Design/methodology/approach
This research undertakes case study – Tesla (USA), Mahindra and Mahindra (India) and Tata Motors to bring out the problems being faced by manufacturers from developing countries vis-a-vis the developed countries. The consumers’ side has been adequately represented though an in-depth survey. An analysis is also carried out as to how Tesla has accrued competitive leverage by innovating and vertical integration of up as well as downstream systems.
Findings
EV infrastructure remains grossly inadequate in developing countries like India. Two key areas that remain significantly unexplored are the installation of charging stations at parking lots and at the housing clusters and lack of competitive leverage in the services, processes and other downstream systems due to limited research and development capabilities.

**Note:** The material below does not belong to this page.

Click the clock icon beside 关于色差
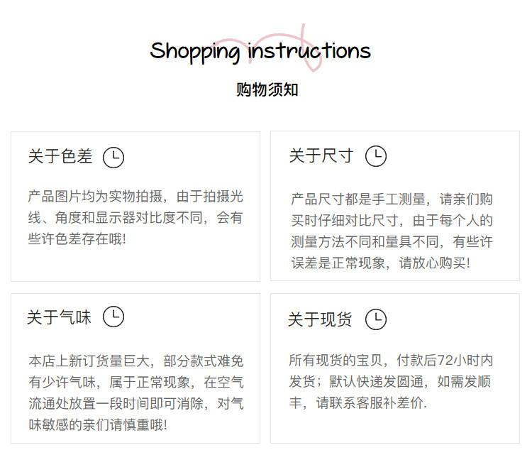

The performance metrics of domestic EVs lag those of conventional vehicles as well as foreign competitors like Tesla. Range anxiety is ranked as number one in the major concerns among the potential mass buyers of electric vehicles in India.
Originality/value
The value of the paper lies in an in-depth analysis of the relationship between horizontal and vertical perspectives as well as the impact of the product eco-system innovation on both the upstream as well as downstream nodes in the supply chain. Whereas the consumer attitudes and perspectives on e-mobility are inferred from a survey, the impact analysis matrix is used for analyzing the competitive leverage of Tesla through several features in the upstream, downstream and servitization.